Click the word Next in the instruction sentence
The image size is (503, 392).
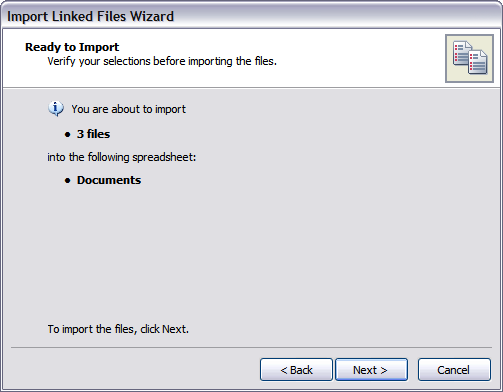click(x=173, y=329)
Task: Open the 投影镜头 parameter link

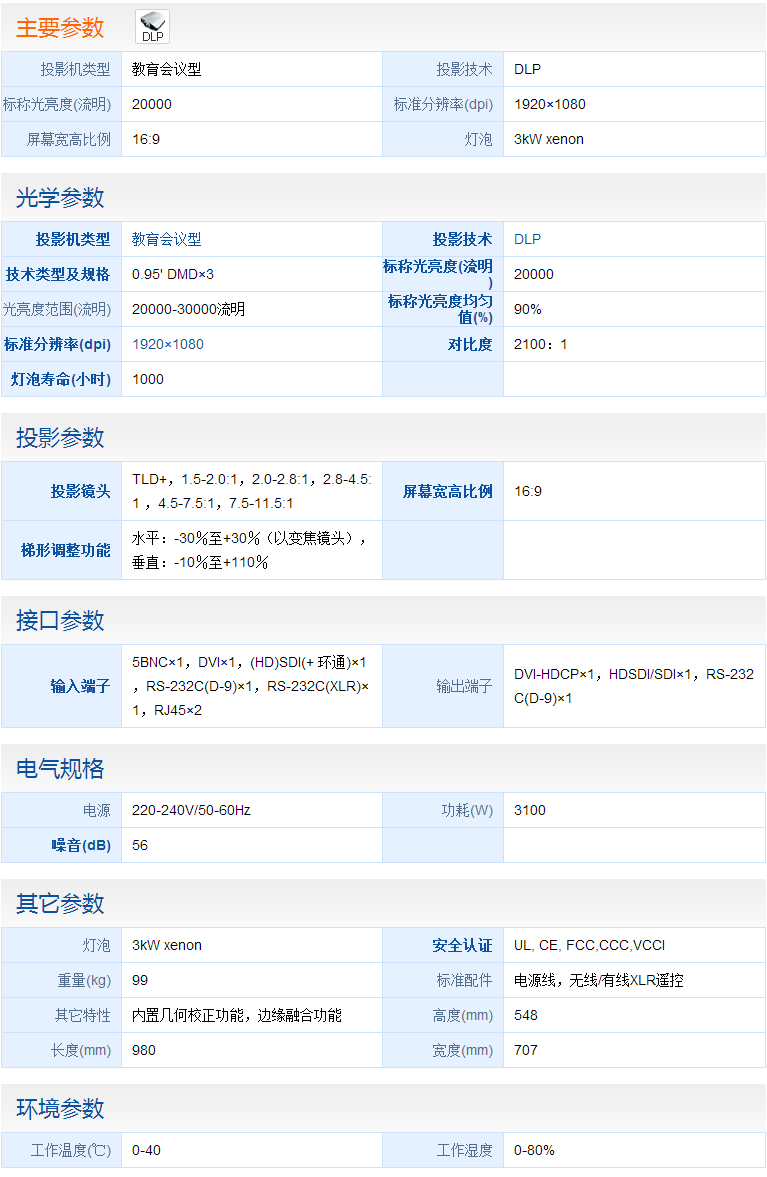Action: [x=81, y=491]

___

WHAT IS REQUIRED
Retype all entries exactly as they appear, dropping the images.

OUTPUT
Click the word Next in the instruction sentence
The image size is (503, 392).
click(x=173, y=329)
Task: Open the 投影镜头 parameter link

Action: [x=81, y=491]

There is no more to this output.